## [STATED GOAL A]
Update the procurement text starting with "T.M. should begin" and going on through "in these discussions.", replacing "vendor" with "supplier".
## [STATED GOAL B]
In the procurement text, what is T.M. advised to do first?
## [STATED GOAL C]
Proceed with the procurement advice text from the point where it stops.
━━━ TEXT SECTION
As the author of APICS magazine's "Ask APICS" department, I receive numerous reader inquiries--many more than can be answered in the pages of the magazine. So I chose to make use of this edition of APICS Extra to respond to a recent question about procurement processes. Reader T.M. wrote, "Off-contract spending by suppliers and the potential for reputational damage has caused the managers at my company to task me with improving our procurement. What do you recommend?"
T.M. should begin by defining or updating the criteria of an ideal supplier, and then measure suppliers against these standards. To do this, it's necessary to gather input on how to measure a supplier from the following resources:
- Key stakeholders--typically, professionals from finance, marketing, customer service, and logistics, as well as strategic alignment experts--should provide information on vendor performance and expectation.
- The business's legal experts should discuss any changes in law or regulations that require specific review or investigation. Manufacturers are increasingly responsible for investigating, evaluating, and storing information from sources, including suppliers, that affect the health, safety, or basic function of products.
- People involved in preferred supplier programs also should be included in these discussions.
━━━━━━
━━━ RAW DATA
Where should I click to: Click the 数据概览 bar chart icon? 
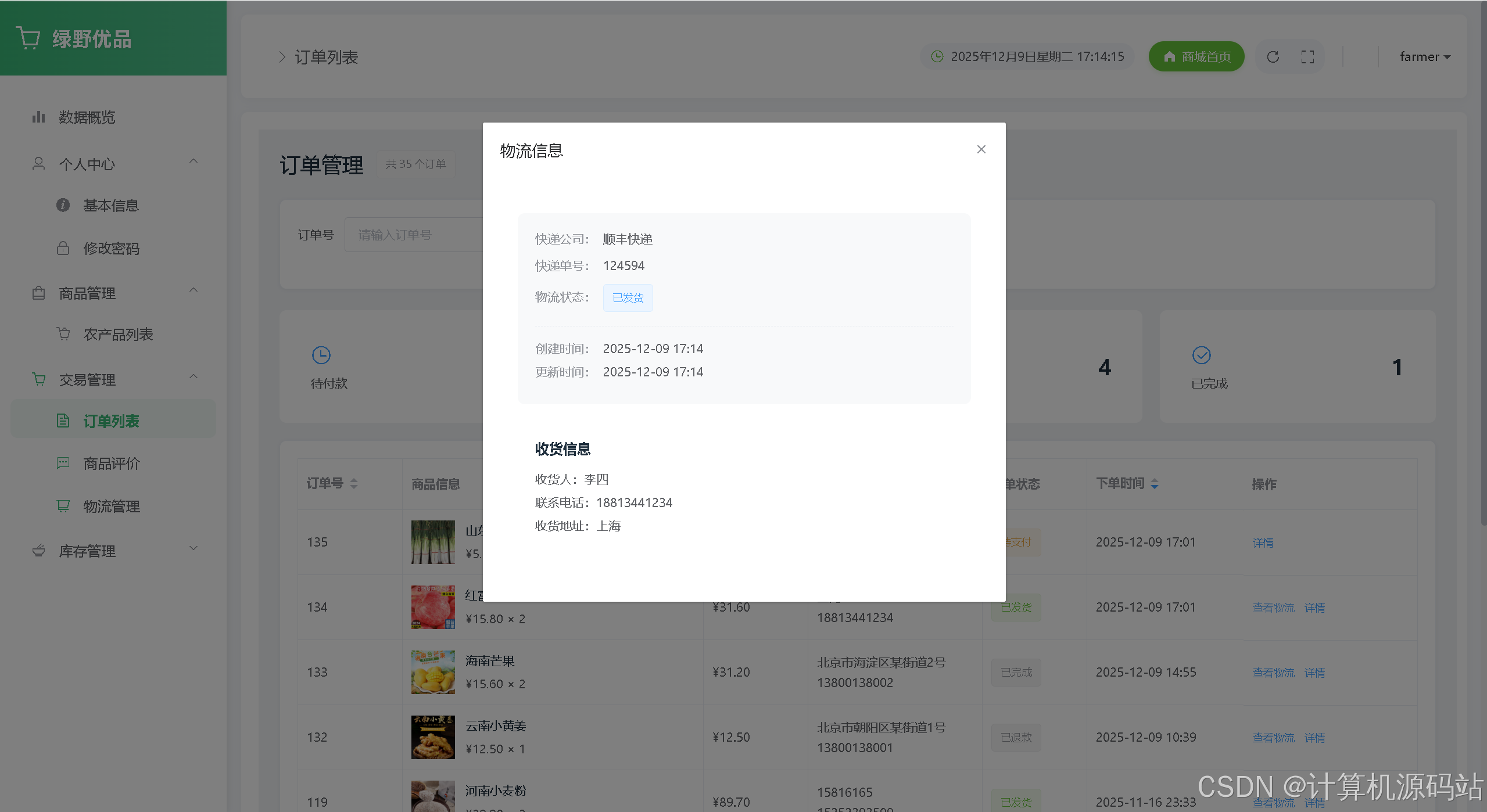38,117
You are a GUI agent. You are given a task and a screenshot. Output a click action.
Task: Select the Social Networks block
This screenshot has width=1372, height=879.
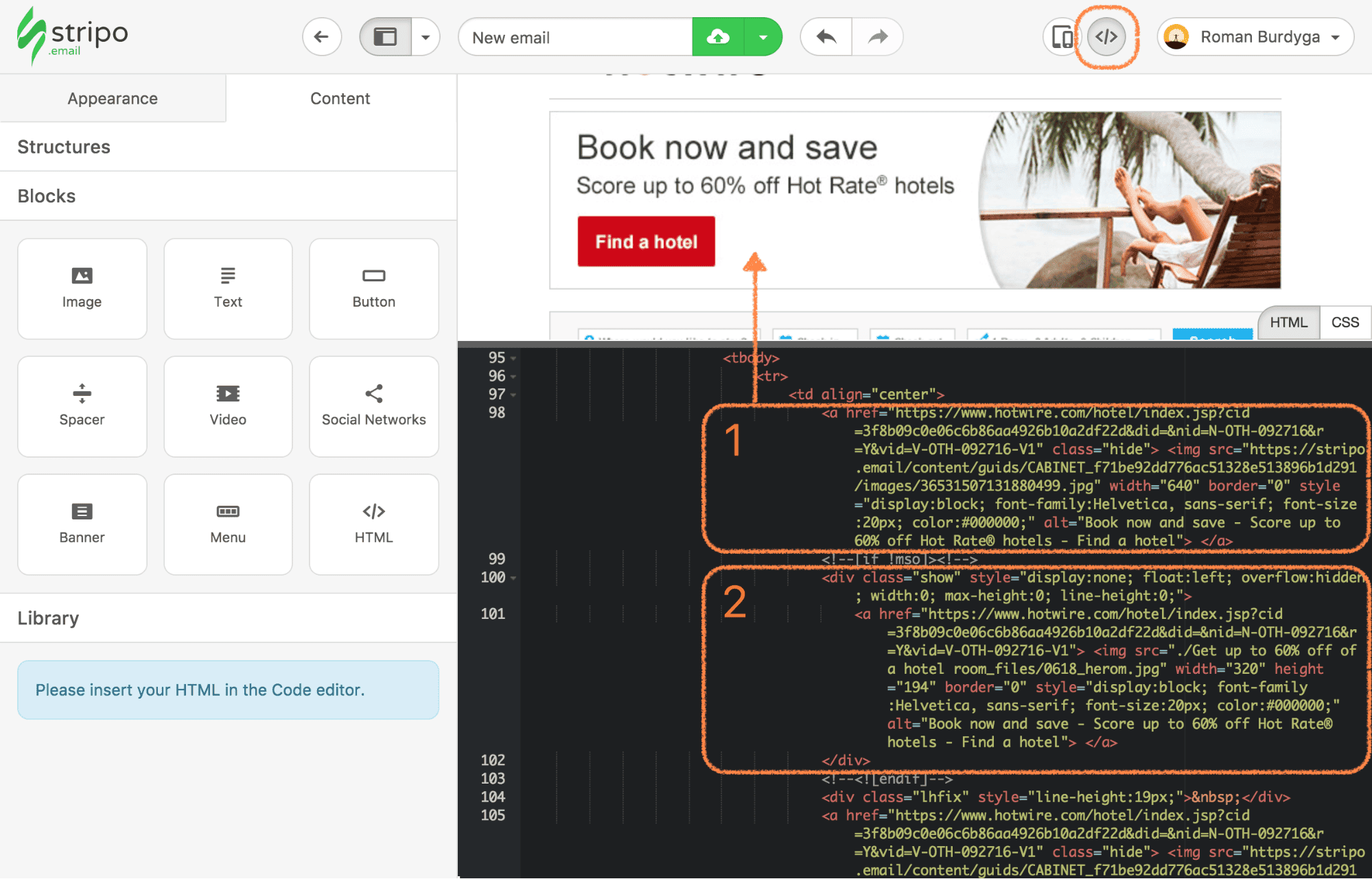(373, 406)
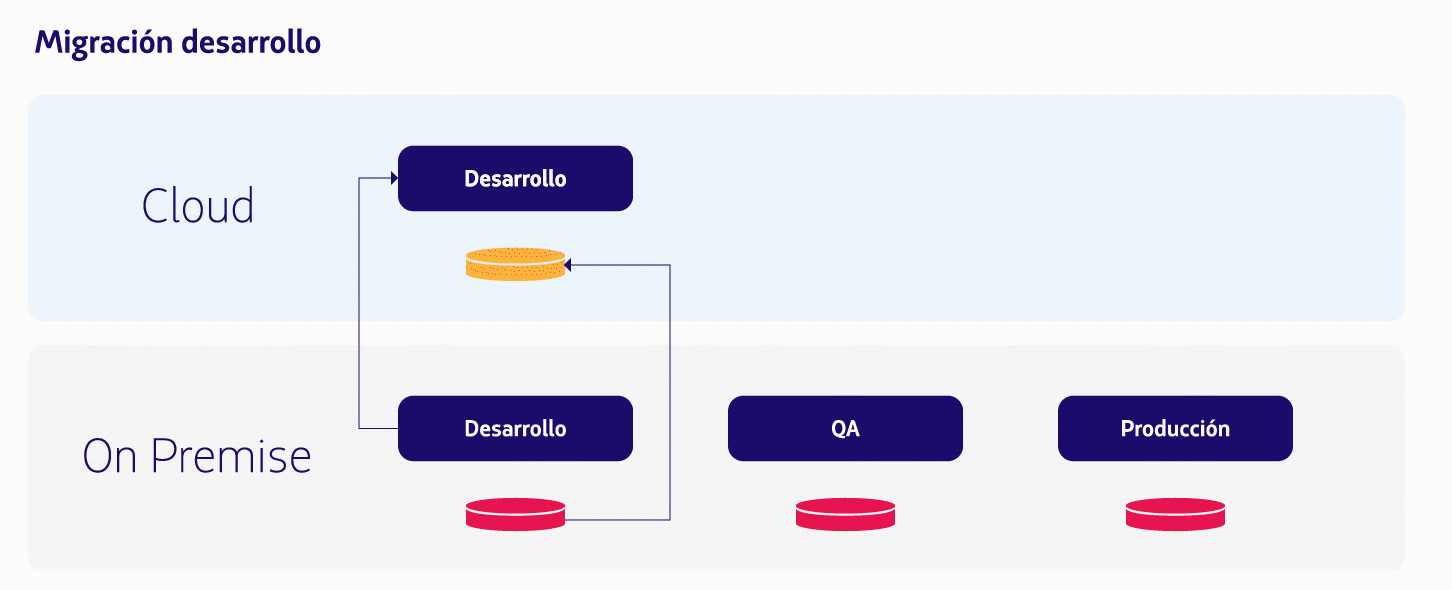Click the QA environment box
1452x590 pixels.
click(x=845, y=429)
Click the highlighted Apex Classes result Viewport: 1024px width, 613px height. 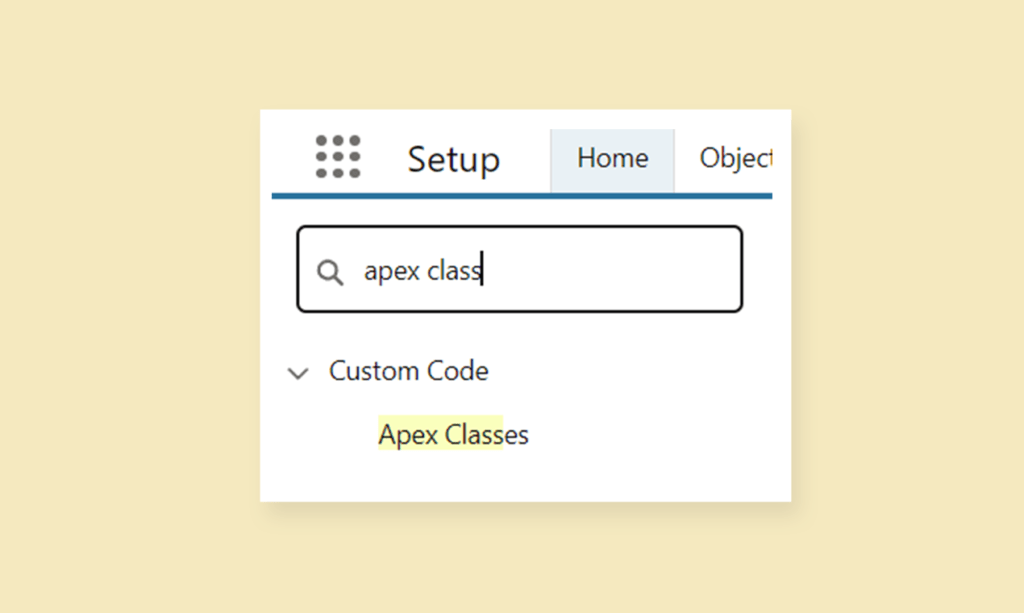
━━━━━━
## [OUTPUT A]
T.M. should begin by defining or updating the criteria of an ideal supplier, and then measure suppliers against these standards. To do this, it's necessary to gather input on how to measure a supplier from the following resources:
- Key stakeholders--typically, professionals from finance, marketing, customer service, and logistics, as well as strategic alignment experts--should provide information on supplier performance and expectation.
- The business's legal experts should discuss any changes in law or regulations that require specific review or investigation. Manufacturers are increasingly responsible for investigating, evaluating, and storing information from sources, including suppliers, that affect the health, safety, or basic function of products.
- People involved in preferred supplier programs also should be included in these discussions.

## [OUTPUT B]
Define or update the criteria of an ideal supplier, and then measure suppliers against those standards.

## [OUTPUT C]
The supplier criteria should establish a standard measuring process that includes marketplace reputation, pricing, responsiveness, quality, and commitment to areas of value, such as business leadership, cost containment, or philosophy of continuous improvement. The standards must be able to be scored in order to create a comprehensive, measurable, and trackable reflection of the suppliers.
The suppliers first are scored using the company's predetermined criteria. Then, the suppliers should score themselves. The key here is to identify gaps in the results.
The next step is to examine the scores in real word application. A physical examination of supplier facilities, processes, and working conditions is invaluable. This is the time to answer the following questions: Does an on-site visit support the supplier's scores? Does this visit enable accurate understanding of daily operations? In what ways might a competitor of the supplier be different? Does the supplier expose its clients' businesses? How important are these risks? Are the supplier's criteria complete? Would the supplier's scores be adjusted after going on-site?
The next step is to consider customer and stakeholder perspectives. How would they react to the supplier's site? Remember: What the client perceives about its supplier's site may be exactly what customers and stakeholders perceive about the client.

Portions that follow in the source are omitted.